To recap, we have been using the analogy of skydiving to show the analyst how they can gain efficiencies within their company and garner executive buy-in to your analytics program. In “Analytic Solutions: Ground School,” I covered research into the type of analytics you will have to do to be successful in your program. In “Analytical Data Maturity Takes Some Work (Fitness Training),” I explored a few general best practices to help get your analytics machine up and running quickly and efficiently. Now it’s time to apply some of the tools we’ve developed in our quest to launch your program into the “wild blue yonder.”
The idea of a tube in skydiving is to allow the sensation of freefalling. Floating a few feet off the ground, one has the opportunity to practice freefall skills. The would-be skydiver can learn to use their body to slow down, speed up, perform flips, and many other skills in a controlled environment. You should be working on your output skills using every tool available to you. Here’s a few tips to help you reach the point where you are ready to step out into nothing but air.
Set Your Baseline
Any improvement in efficiency or the bottom line must be proven if an analyst is ever going to achieve executive buy-in. Simply saying, “Things are better” using a colorful PowerPoint presentation is not enough; hard numbers and measurable output are required. A useful output depends on a solid baseline. For example, if the analyst is targeting more engaged clients in New York State, it is critical to have the actual traffic and visitor engagement data in hand before beginning to fine tune a process or strategy. A great output is a comparative analysis derived from a baseline and end result—how much did we achieve? Setting a baseline also helps the analyst define their objective clearly. With Adobe Analytics Premium, you can actually predict (or simulate with high confidence) the impact a targeted campaign will have in hitting your online optimization goals before you ever even begin your targeting campaign.
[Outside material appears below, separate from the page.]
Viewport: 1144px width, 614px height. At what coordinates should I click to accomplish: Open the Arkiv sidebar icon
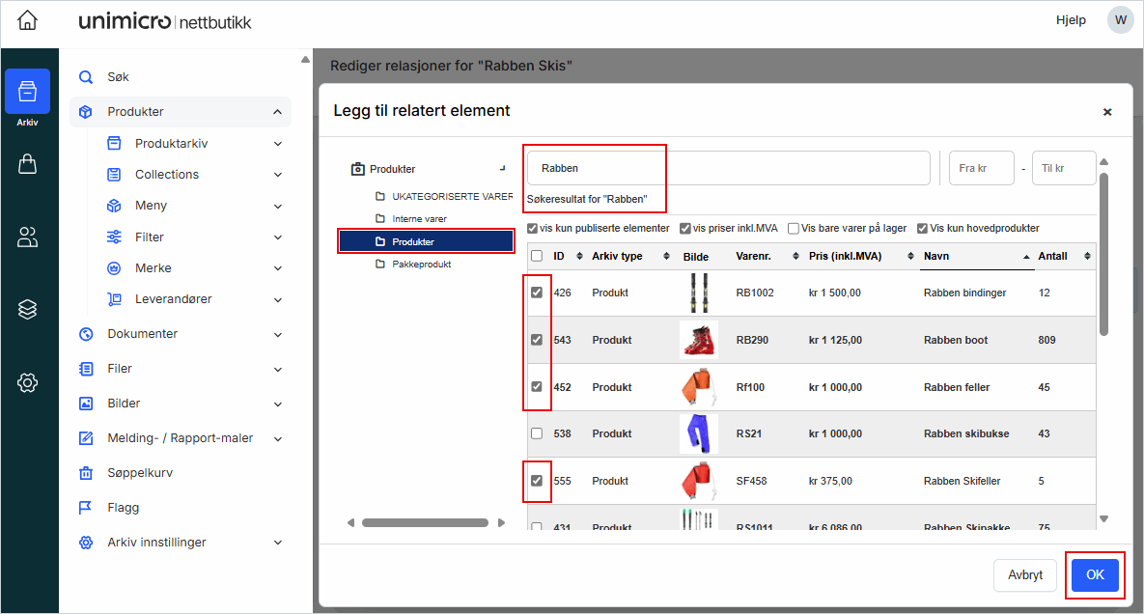27,93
I take an empathetic and practical approach when I prioritize the challenges present in any business. You have to start somewhere, right? I start with the CMO. Typically, these executives are in a tough position. In the past, proving a CMO’s effectiveness was not always easy. Key performance indicators were tough to rationalize against the cross-channel decisions and responsibilities demanded from the CMO. With social media, multiple device types, splintering marketing channels, subscription radio, and every other marketing medium available, figuring out what is working and what is not can be a complicated proposition. It’s just as challenging to figure out how to best use these marketing tools. As a result, CMOs invest a great deal of time and effort into tools (and people) that can pinpoint how effective a campaign or process has been. Analysts who can help the CMO gain a clear picture of the company’s market share and revenue growth today and what it will do in the future have done their jobs exceedingly well.
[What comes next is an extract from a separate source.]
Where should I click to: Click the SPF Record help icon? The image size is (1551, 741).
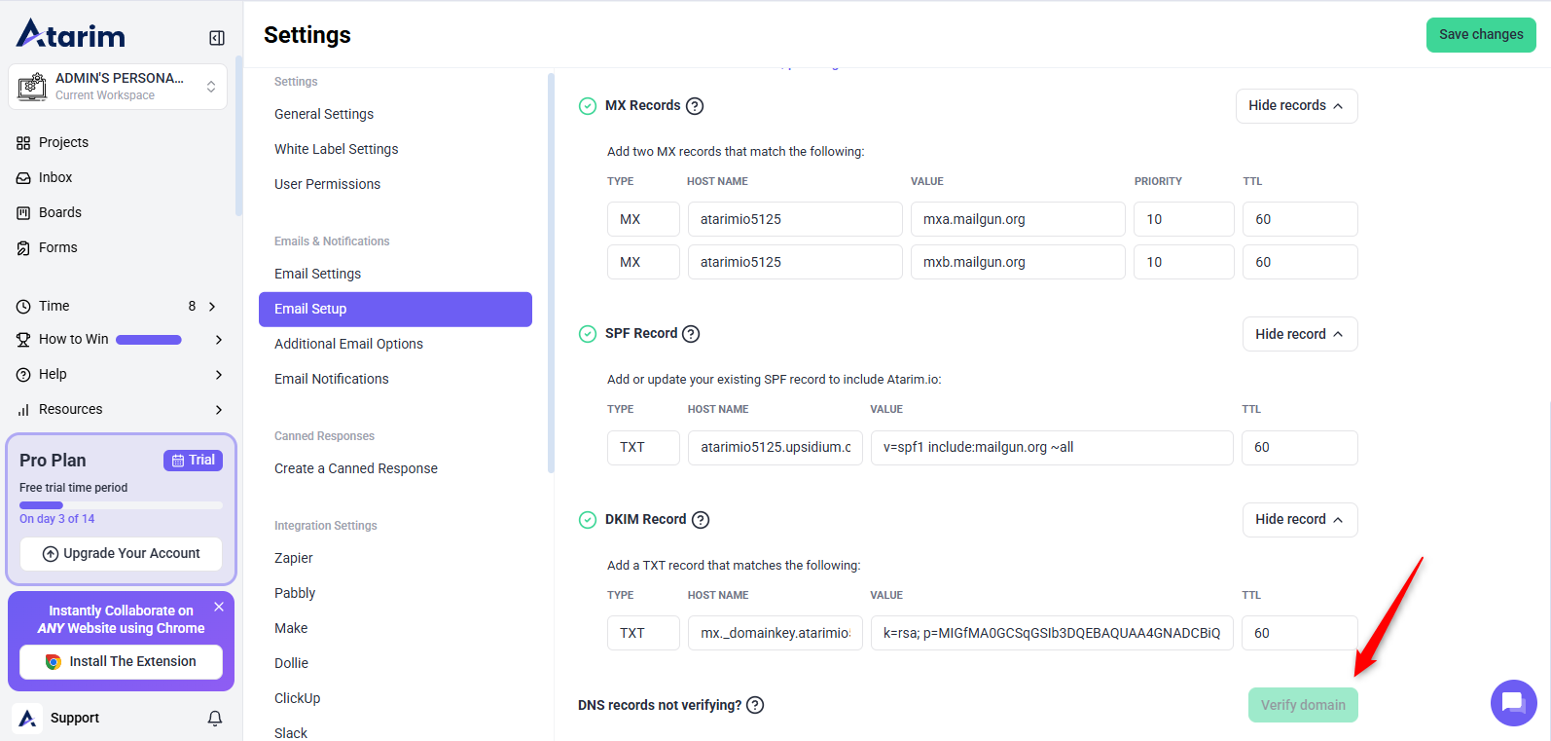coord(691,334)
The Same Ol’ Song and Dance
While not all outputs will be the same across every industry and across every potential strategic area of focus for the business, it is important to realize that establishing a solid, single version of the “story” or baseline via an executive dashboard is critical from the onset. Passing on information/insights and making recommendations in an efficient manner is an analyst’s ultimate goal. Executives generally do not have the time to wonder at how clever their analysts are—they want to see results, usually as quickly as possible. Having the same output format allows them to know where to quickly retrieve the data they are looking for. You can tell them how clever you are at the company banquet. In the office, they are looking for results. Be aware that changing the functionality or even the aesthetics of your output will often cause a few extra questions. The idea is to build trust. Nothing builds trust more quickly than familiarity and consistency.
These are lofty, but attainable goals that can be reached by any analyst. Using tools like those in the Adobe Marketing Cloud, an analyst has the ability to positively impact a company. So, we’ve done our ground school, gotten lean and fit, and then showed the boardroom our moves. Now what? Now, my friend, we are ready to step out into the wild blue yonder.